Redevenu député à partir d'octobre 1946, il travaille au sein de la commission de l’agriculture (1946-1951) et de celle du ravitaillement (1948-1950). Il est nommé juré à la Haute Cour de Justice en 1948 et, le 8 juin de la même année, il devient membre de la commission spéciale d’enquête chargée de vérifier la gestion et les comptes de la société des éleveurs bourbonnais et, en particulier, de l’abattoir de Villefranche-d’Allier. Henri Roulon est un parlementaire particulièrement actif. Durant son mandat, il dépose trois propositions de loi, six propositions de résolution, quatre rapports, un rapport supplémentaire et un avis. C’est dans ce domaine agricole qu'il s'affirme à l'Assemblée nationale, où ses interventions contre la politique agricole de l'Etat emportent le soutien de la droite. Son cheval de bataille est la défense des intérêts agricoles, grâce à des mesures fiscales d'aide aux agriculteurs retraités ou touchés par les intempéries, des exemptions diverses ou le soutien des prix. Adversaire des taxes et des prix bas, il prône une modernisation accélérée de l'agriculture, soutenue par l'Etat, et visant à augmenter la production au risque de la surproduction, comme en témoigne son intervention du 24 février 1949. Il soutient alors la mauvaise qualité des pommes de terre de semences bretonnes, le prix trop faible du blé, les bénéfices insuffisants laissés par la culture de la betterave à sucre et la nécessité de construire de nouvelles distilleries de betteraves. Il est ainsi le promoteur inlassable de la culture betteravière, dont la production de sucre et d'alcool pour le carburant lui semble être un gage de développement économique pour l'agriculture et le pays tout entier. Il remplit aussi les fonctions de rapporteur, à l’occasion de l’élaboration et de la discussion de la loi relative à la fixation du prix du blé, à partir du 27 juillet 1950. Dans la discussion du projet de loi relatif au budget annexe des prestations familiales agricoles, le 16 mai 1951, il défend un amendement tendant à tenir compte des enfants à charge résidant à l’étranger.

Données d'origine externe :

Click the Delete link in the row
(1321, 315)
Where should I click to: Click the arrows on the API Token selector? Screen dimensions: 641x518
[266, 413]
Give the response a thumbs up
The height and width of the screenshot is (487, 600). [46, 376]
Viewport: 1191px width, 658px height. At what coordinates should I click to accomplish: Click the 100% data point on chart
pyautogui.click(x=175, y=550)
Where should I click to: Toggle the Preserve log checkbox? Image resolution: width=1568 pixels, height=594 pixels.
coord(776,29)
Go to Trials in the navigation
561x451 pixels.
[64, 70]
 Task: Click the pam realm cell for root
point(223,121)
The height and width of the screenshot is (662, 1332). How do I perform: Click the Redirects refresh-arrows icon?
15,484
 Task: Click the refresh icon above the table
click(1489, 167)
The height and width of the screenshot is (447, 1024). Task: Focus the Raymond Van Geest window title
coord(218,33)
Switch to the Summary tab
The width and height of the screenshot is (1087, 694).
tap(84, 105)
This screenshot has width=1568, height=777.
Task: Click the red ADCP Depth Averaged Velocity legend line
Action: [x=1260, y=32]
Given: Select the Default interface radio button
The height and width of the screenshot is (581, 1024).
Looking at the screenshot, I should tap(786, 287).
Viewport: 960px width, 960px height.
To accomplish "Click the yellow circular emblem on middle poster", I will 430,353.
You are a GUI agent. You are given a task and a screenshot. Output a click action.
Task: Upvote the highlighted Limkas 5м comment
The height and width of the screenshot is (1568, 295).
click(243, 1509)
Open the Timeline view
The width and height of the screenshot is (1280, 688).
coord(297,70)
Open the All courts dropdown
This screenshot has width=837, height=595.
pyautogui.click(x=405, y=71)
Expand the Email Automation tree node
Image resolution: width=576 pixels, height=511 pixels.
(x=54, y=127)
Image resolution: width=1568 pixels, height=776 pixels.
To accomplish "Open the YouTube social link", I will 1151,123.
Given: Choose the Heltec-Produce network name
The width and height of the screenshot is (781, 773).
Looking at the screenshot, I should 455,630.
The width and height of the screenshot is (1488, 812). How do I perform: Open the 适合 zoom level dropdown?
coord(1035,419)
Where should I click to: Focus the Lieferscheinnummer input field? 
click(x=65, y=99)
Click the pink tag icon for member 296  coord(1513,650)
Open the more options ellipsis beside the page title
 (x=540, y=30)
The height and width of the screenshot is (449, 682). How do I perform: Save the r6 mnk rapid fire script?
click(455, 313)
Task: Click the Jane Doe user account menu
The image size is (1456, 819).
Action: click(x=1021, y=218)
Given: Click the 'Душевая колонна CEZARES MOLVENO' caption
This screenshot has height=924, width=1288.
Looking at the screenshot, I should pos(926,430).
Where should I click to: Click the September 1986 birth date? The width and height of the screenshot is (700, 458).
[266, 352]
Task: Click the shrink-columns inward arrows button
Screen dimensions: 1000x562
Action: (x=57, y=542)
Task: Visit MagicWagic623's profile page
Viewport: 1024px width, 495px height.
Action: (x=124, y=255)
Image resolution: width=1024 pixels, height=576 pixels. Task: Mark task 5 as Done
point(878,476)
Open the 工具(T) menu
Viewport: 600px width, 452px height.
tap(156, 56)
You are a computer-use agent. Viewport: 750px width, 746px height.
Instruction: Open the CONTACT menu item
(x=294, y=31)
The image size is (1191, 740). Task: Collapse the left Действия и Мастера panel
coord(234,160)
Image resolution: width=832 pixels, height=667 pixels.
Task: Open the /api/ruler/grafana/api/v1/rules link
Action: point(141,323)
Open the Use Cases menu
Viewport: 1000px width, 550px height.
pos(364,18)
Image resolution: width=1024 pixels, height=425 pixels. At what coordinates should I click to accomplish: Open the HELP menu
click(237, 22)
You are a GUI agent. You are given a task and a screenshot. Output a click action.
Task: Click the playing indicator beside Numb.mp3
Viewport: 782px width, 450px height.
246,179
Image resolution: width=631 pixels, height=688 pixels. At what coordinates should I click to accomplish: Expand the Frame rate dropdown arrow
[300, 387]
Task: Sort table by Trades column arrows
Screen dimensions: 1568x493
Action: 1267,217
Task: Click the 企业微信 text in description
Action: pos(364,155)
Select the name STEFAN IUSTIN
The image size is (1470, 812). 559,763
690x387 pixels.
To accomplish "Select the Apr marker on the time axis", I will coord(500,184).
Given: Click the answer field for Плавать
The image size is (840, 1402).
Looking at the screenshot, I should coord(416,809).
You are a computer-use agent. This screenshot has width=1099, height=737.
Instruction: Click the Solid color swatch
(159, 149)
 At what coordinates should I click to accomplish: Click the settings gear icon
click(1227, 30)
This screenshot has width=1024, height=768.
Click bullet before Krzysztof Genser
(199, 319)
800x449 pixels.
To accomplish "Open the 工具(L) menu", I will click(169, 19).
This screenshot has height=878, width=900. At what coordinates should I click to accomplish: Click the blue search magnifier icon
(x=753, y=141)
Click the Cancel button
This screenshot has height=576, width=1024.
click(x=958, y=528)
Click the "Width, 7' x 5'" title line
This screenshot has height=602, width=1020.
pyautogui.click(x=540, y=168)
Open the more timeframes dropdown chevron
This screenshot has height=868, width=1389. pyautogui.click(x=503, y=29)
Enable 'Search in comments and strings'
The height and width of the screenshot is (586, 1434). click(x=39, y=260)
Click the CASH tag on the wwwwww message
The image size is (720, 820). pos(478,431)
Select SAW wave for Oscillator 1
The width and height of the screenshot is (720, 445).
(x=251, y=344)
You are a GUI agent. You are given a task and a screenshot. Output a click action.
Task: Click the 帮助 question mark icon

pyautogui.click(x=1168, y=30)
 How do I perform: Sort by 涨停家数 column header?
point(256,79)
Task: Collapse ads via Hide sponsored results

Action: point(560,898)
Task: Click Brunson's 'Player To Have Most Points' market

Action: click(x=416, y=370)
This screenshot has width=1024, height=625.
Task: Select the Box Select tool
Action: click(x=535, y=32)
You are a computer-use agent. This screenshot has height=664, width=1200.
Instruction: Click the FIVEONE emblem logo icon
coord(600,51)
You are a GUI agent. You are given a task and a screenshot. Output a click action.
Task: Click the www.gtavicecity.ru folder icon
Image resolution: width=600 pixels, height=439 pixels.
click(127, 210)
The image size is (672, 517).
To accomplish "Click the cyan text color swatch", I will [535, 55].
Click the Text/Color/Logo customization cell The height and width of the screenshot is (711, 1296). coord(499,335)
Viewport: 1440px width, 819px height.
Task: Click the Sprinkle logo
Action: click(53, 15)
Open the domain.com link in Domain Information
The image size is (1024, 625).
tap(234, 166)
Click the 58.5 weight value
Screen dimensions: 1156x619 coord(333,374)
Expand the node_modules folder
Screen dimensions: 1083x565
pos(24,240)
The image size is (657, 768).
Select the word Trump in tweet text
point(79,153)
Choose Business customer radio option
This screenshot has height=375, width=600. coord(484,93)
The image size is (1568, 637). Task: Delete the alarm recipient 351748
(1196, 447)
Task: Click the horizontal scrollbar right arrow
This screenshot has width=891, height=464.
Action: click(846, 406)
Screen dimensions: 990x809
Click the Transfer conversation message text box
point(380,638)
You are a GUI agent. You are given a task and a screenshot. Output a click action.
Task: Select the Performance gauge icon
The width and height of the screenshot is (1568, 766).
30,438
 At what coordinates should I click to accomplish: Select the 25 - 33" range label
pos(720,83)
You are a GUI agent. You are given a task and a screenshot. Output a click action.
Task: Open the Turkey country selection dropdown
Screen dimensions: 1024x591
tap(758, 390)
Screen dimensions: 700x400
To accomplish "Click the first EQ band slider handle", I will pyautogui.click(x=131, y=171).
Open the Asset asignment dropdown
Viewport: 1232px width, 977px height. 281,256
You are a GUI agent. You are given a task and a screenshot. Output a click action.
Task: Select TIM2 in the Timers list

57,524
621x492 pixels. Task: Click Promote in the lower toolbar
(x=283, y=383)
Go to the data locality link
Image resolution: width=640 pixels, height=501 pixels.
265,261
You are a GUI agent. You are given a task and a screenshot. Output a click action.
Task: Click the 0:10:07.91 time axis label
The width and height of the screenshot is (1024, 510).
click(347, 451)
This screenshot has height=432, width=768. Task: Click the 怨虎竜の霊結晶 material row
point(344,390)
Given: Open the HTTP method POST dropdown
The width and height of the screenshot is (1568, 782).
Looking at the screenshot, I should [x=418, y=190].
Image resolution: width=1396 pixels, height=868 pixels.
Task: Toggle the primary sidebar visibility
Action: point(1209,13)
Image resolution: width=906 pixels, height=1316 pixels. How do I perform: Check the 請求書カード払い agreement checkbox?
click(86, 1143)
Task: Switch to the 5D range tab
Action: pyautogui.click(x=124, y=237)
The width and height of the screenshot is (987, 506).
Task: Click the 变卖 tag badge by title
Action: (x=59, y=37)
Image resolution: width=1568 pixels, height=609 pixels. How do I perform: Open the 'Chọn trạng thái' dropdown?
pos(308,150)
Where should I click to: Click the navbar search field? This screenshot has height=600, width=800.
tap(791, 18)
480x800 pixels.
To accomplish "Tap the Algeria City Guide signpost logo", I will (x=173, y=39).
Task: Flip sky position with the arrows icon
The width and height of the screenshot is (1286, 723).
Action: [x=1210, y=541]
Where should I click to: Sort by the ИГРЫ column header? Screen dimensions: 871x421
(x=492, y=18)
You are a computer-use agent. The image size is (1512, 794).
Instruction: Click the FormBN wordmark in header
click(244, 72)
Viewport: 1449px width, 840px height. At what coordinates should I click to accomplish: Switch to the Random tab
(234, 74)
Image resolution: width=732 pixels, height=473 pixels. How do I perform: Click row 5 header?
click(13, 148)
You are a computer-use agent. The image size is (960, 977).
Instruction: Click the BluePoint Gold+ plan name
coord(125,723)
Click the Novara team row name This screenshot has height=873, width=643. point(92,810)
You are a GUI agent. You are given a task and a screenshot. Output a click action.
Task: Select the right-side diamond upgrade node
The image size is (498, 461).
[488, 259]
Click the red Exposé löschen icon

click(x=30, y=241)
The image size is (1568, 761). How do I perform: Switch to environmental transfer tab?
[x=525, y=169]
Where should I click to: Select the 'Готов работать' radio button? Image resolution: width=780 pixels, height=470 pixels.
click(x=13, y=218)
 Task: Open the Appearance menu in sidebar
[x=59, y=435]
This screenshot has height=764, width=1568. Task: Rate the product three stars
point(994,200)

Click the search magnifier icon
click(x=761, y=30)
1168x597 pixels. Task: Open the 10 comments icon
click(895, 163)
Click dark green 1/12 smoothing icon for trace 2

Séduit par le Rassemblement du peuple français (RPF), il en devient membre et siège au sein de l'intergroupe gaulliste à l'Assemblée, tout en restant membre du PRL, puis des Indépendants et Paysans, grâce à la double appartenance. Mais en avril 1951, face à la décision du général de Gaulle de ne pas pratiquer d'apparentements, la fidélité à André Mutter l'emporte, et il démissionne du Rassemblement. A nouveau deuxième sur la liste des Indépendants, en juin 1951, il est privé de son mandat par le candidat RPF qui lui souffle le dernier siège.
En 1952, il reçoit la croix de chevalier de la Légion d'honneur.
En 1956, il est en troisième position sur la liste des Républicains sociaux qui connaît l’échec. Il se retire ensuite complètement de la vie politique. Il décède le 4 mars 1973, dans sa quatre-vingt-neuvième année.